When I download the model card files directly however, I’m getting the following errors:

curl -L https://huggingface.co/microsoft/DialoGPT-large/resolve/main/config.json -o ./model/config.json
curl -L https://huggingface.co/microsoft/DialoGPT-large/resolve/main/pytorch_model.bin -o ./model/pytorch_model.bin
curl https://huggingface.co/microsoft/DialoGPT-large/resolve/main/tokenizer_config.json -o ./model/tokenizer_config.json
curl https://huggingface.co/microsoft/DialoGPT-large/resolve/main/config.json -o ./model/config.json
curl https://huggingface.co/microsoft/DialoGPT-large/resolve/main/merges.txt -o ./model/merges.txt
curl https://huggingface.co/microsoft/DialoGPT-large/resolve/main/special_tokens_map.json -o ./model/special_tokens_map.json
curl https://huggingface.co/microsoft/DialoGPT-large/resolve/main/vocab.json -o ./model/vocab.json
<snip>
    tokenizer = AutoTokenizer.from_pretrained("model/")
  File "/var/lang/lib/python3.8/site-packages/transformers/models/auto/tokenization_auto.py", line 395, in from_pretrained
    return tokenizer_class_fast.from_pretrained(pretrained_model_name_or_path, *inputs, **kwargs)
  File "/var/lang/lib/python3.8/site-packages/transformers/tokenization_utils_base.py", line 1788, in from_pretrained
    return cls._from_pretrained(
  File "/var/lang/lib/python3.8/site-packages/transformers/tokenization_utils_base.py", line 1801, in _from_pretrained
    slow_tokenizer = (cls.slow_tokenizer_class)._from_pretrained(
  File "/var/lang/lib/python3.8/site-packages/transformers/tokenization_utils_base.py", line 1876, in _from_pretrained
    special_tokens_map = json.load(special_tokens_map_handle)
  File "/var/lang/lib/python3.8/json/__init__.py", line 293, in load
    return loads(fp.read(),
  File "/var/lang/lib/python3.8/json/__init__.py", line 357, in loads
    return _default_decoder.decode(s)
  File "/var/lang/lib/python3.8/json/decoder.py", line 337, in decode
    obj, end = self.raw_decode(s, idx=_w(s, 0).end())
  File "/var/lang/lib/python3.8/json/decoder.py", line 355, in raw_decode
    raise JSONDecodeError("Expecting value", s, err.value) from None
json.decoder.JSONDecodeError: Expecting value: line 1 column 1 (char 0)

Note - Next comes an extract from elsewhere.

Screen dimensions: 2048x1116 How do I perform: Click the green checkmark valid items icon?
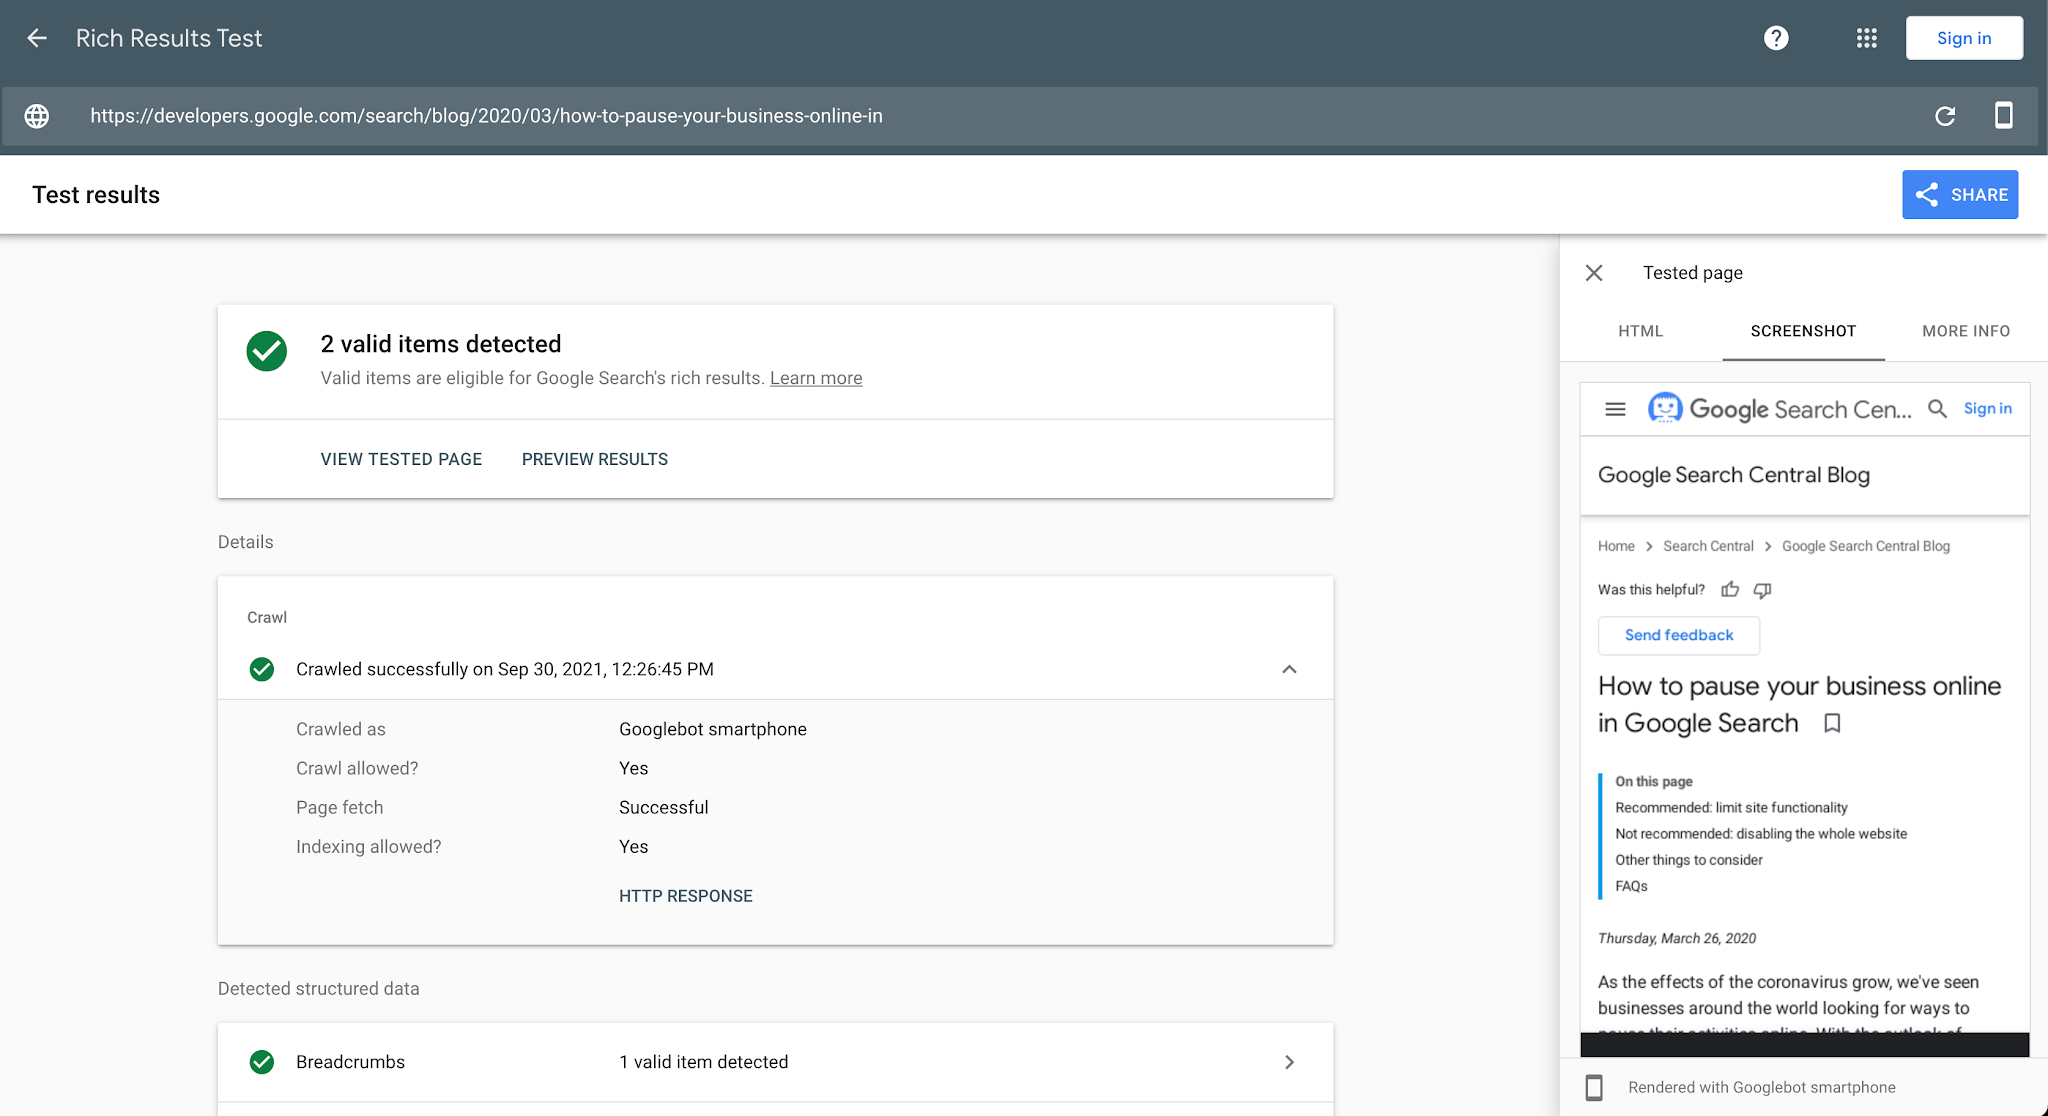266,350
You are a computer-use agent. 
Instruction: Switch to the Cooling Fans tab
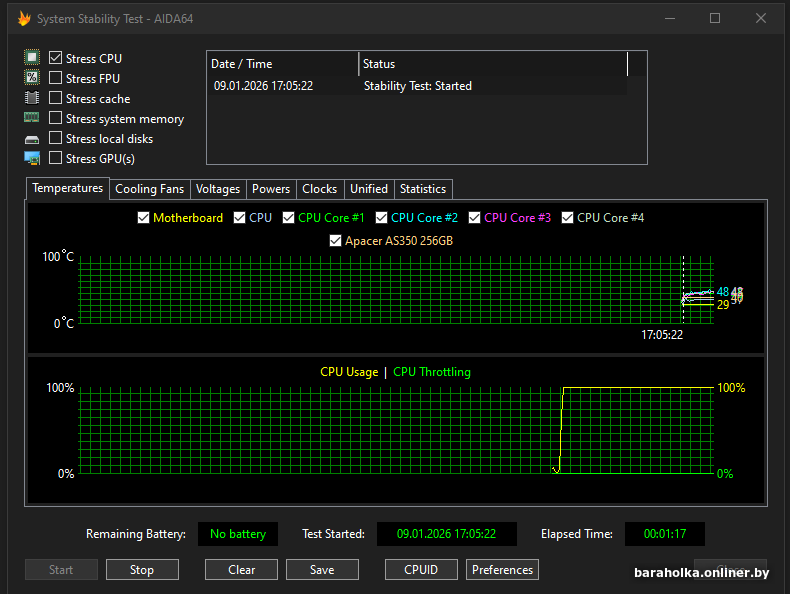150,189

During handling of the above exception, another exception occurred:

Traceback (most recent call last):
  File "/var/runtime/bootstrap.py", line 481, in <module>
    main()
  File "/var/runtime/bootstrap.py", line 458, in main
    lambda_runtime_client.post_init_error(to_json(error_result))
  File "/var/runtime/lambda_runtime_client.py", line 42, in post_init_error
    response = runtime_connection.getresponse()
  File "/var/lang/lib/python3.8/http/client.py", line 1347, in getresponse
    response.begin()
  File "/var/lang/lib/python3.8/http/client.py", line 307, in begin
    version, status, reason = self._read_status()
  File "/var/lang/lib/python3.8/http/client.py", line 276, in _read_status
    raise RemoteDisconnected("Remote end closed connection without"
http.client.RemoteDisconnected: Remote end closed connection without response
time="2021-03-08T09:01:39.33" level=warning msg="First fatal error stored in appctx: Runtime.ExitError"
time="2021-03-08T09:01:39.33" level=warning msg="Process 14(bootstrap) exited: Runtime exited with error: exit status 1"
time="2021-03-08T09:01:39.33" level=error msg="Init failed" InvokeID= error="Runtime exited with error: exit status 1"
time="2021-03-08T09:01:39.33" level=warning msg="Failed to send default error response: ErrInvalidInvokeID"
time="2021-03-08T09:01:39.33" level=error msg="INIT DONE failed: Runtime.ExitError"
time="2021-03-08T09:01:39.33" level=warning msg="Reset initiated: ReserveFail"

So what would be causing the large file variance between save_pretrained models and the model card repo? And any ideas why the directly downloaded model card files aren’t working in this example?

Thanks in advance

github-actions[bot] commented 3 years ago

This issue has been automatically marked as stale because it has not had recent activity. If you think this still needs to be addressed please comment on this thread.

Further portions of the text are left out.